Sommers and his fellow authors — Basis Point colleague Robert Fawls and the Kauffman Foundation’s CIO Harold Bradley and vice president for research Robert Litan — went on to say that “every fail introduces a cumulative and potentially compounding liquidity risk into the orderly process of settling the $7.5 trillion of security transactions completed each day, which could be especially dangerous during times when financial institutions are short of liquidity.” (More recent reports from the Bank for International Settlements, the International Monetary Fund, the Bank of England and the Financial Stability Board all fingered ETFs as potentially posing systemic risks to the financial system, but did not mention failed trades as one of those risks.)

Angel, however, disagrees. He points out that the failed trades aren’t really failed at all, merely slower to resolve than the regulatory three days allows for. Market makers in fact have T+6 — that is, six days after the trade is executed — to complete ETF trades. And the vast majority of the failed trades, he points out, are completed in that time frame.

That’s not to say that the issue is problem free, as Angel wrote in a letter to the SEC back in 2008. “When a seller fails to deliver a security on the normal settlement date, an owner of the security is effectively forced into making an involuntary stock loan to the seller,” he penned at the time. “This violates one of the basic property rights of an owner, the ability to exclude others from the use of the property. In addition, it may deprive the buyer of the ability to earn stock lending revenue, as well as voting rights. The buyer may even have to pay higher tax rates on substitute dividend payments, which are taxed differently than normal dividends.”
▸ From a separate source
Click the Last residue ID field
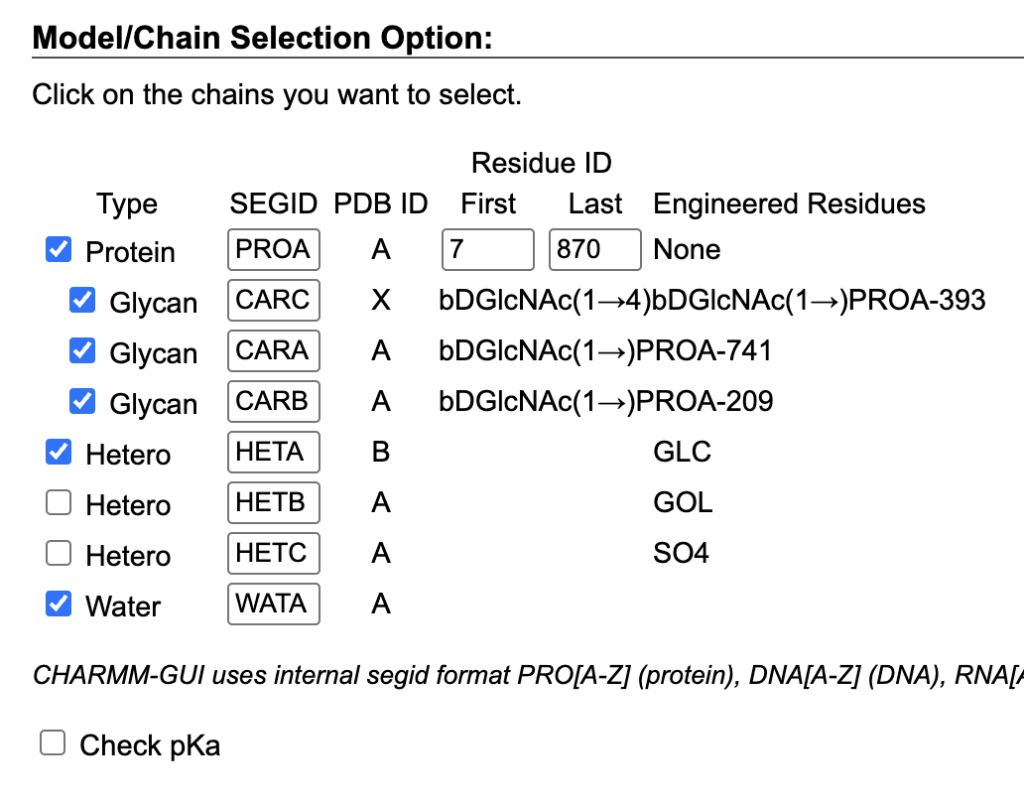The image size is (1024, 806). 594,250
Angel blames “the clunkiness” of ETFs’ creation-redemption system, with multiple participants involved in the creation and redemption of baskets of ETF shares (known as creation units), which is far more complex than investing in a mutual fund. “If it really were as simple as tap-tap-tap on a keyboard, we’d be happy ever after,” he explains. “But because of the costs in creating and redeeming shares, that makes it a little harder than plain-vanilla equities.”

In June, the problem got a little simpler, at least in Europe, when asset management giant BlackRock and clearinghouse Euroclear Bank announced plans to issue an ETF that can be traded across Europe but settled centrally by Euroclear, rather than in the current fragmented manner by one of the national clearing houses. But the failed trades are likely to continue, as will the debate over who is right: Angel’s description of the problem as a “minor blemish that offends my sense of order” or Sommers’ view of failed ETF trades as an unrealized systemic operational risk.